:: Given instruction ::
Could you give back the records from the line containing "Task: Open the Game library menu item" through the end of the records, with "Game library" changed to "Media library" and nothing else altered? Omit the pictures.

··· Materials provided ···

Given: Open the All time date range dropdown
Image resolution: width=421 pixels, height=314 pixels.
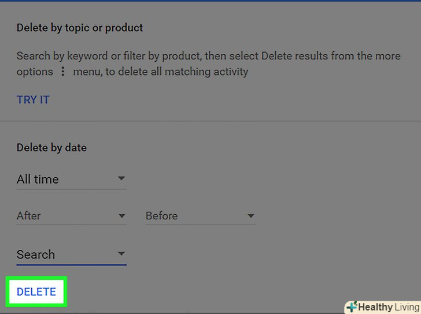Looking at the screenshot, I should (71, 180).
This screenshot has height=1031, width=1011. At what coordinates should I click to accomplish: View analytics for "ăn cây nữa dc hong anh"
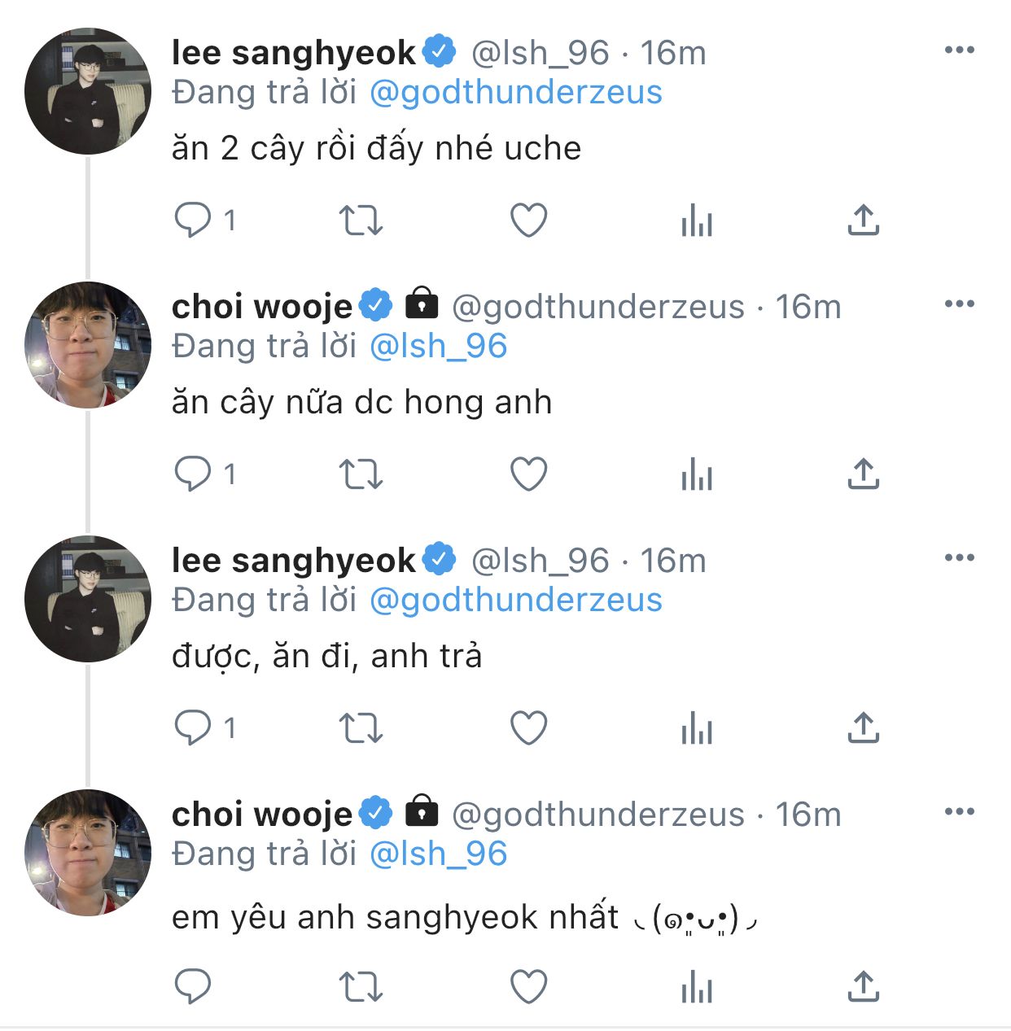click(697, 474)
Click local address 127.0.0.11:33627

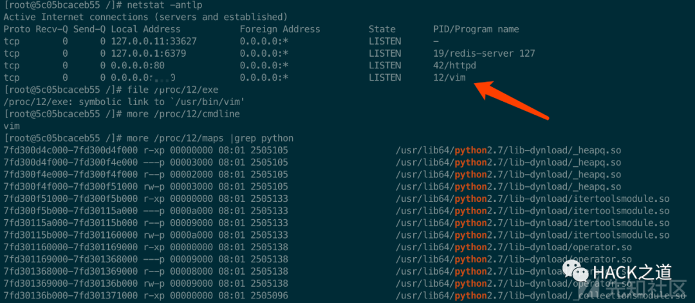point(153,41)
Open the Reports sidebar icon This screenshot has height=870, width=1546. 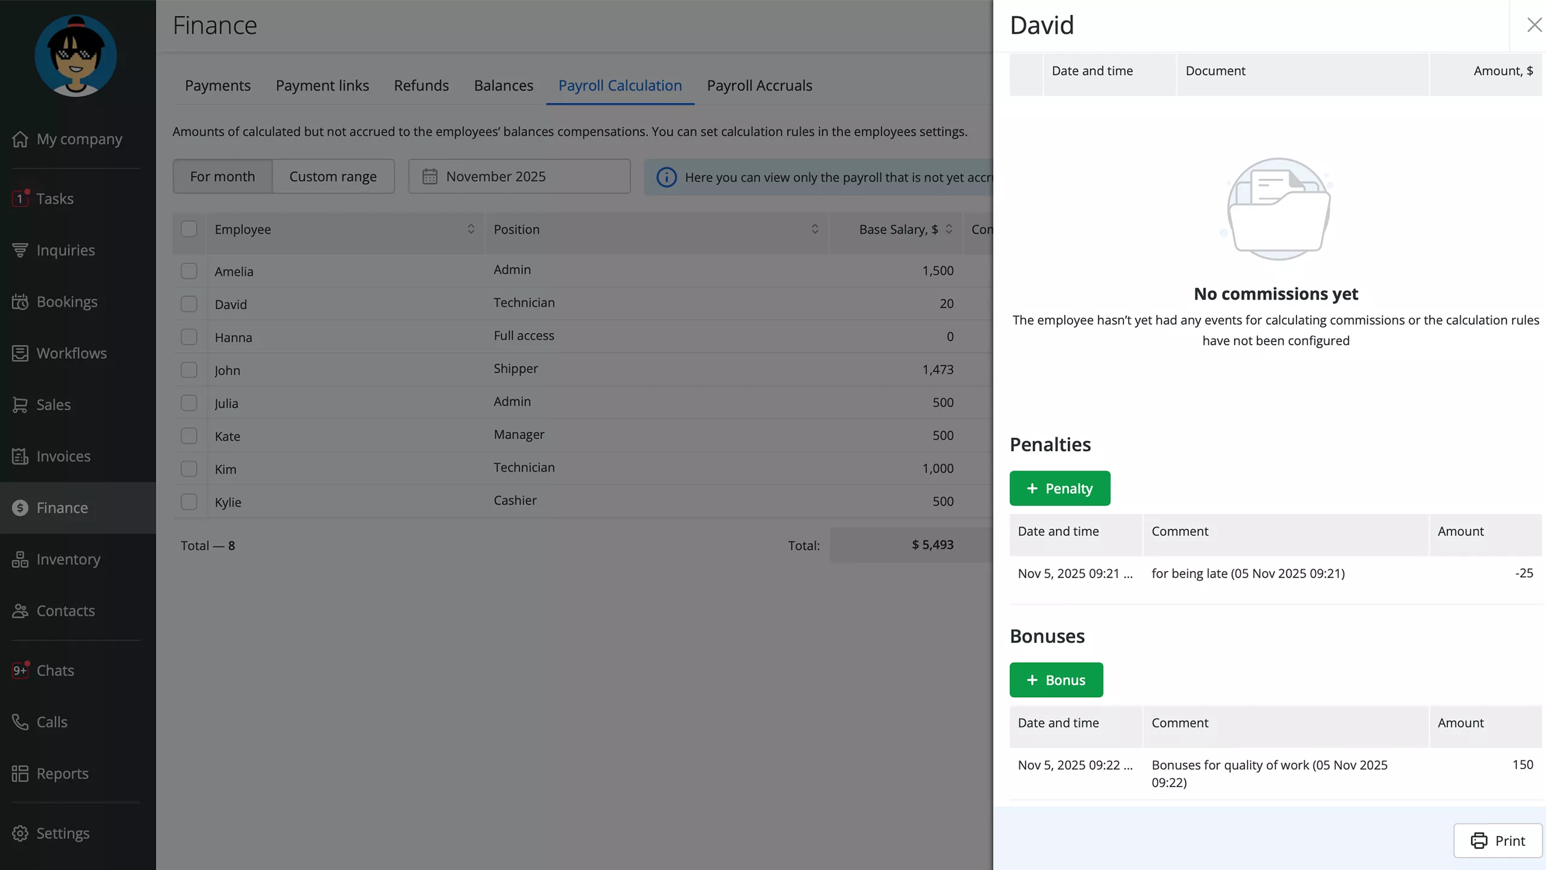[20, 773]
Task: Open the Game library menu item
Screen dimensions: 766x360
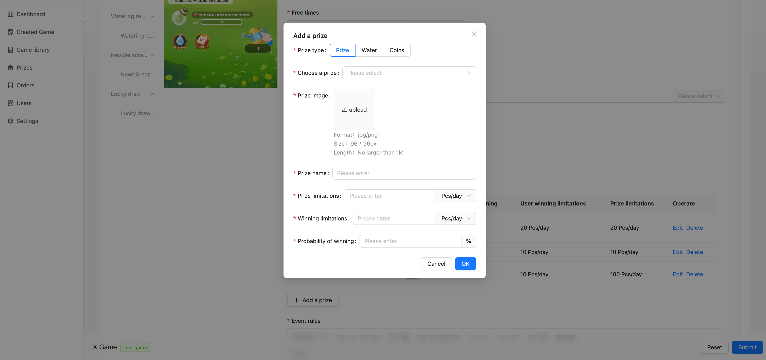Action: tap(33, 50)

···

:: Exercise output ::
Task: Open the Media library menu item
Screen dimensions: 766x360
Action: tap(33, 50)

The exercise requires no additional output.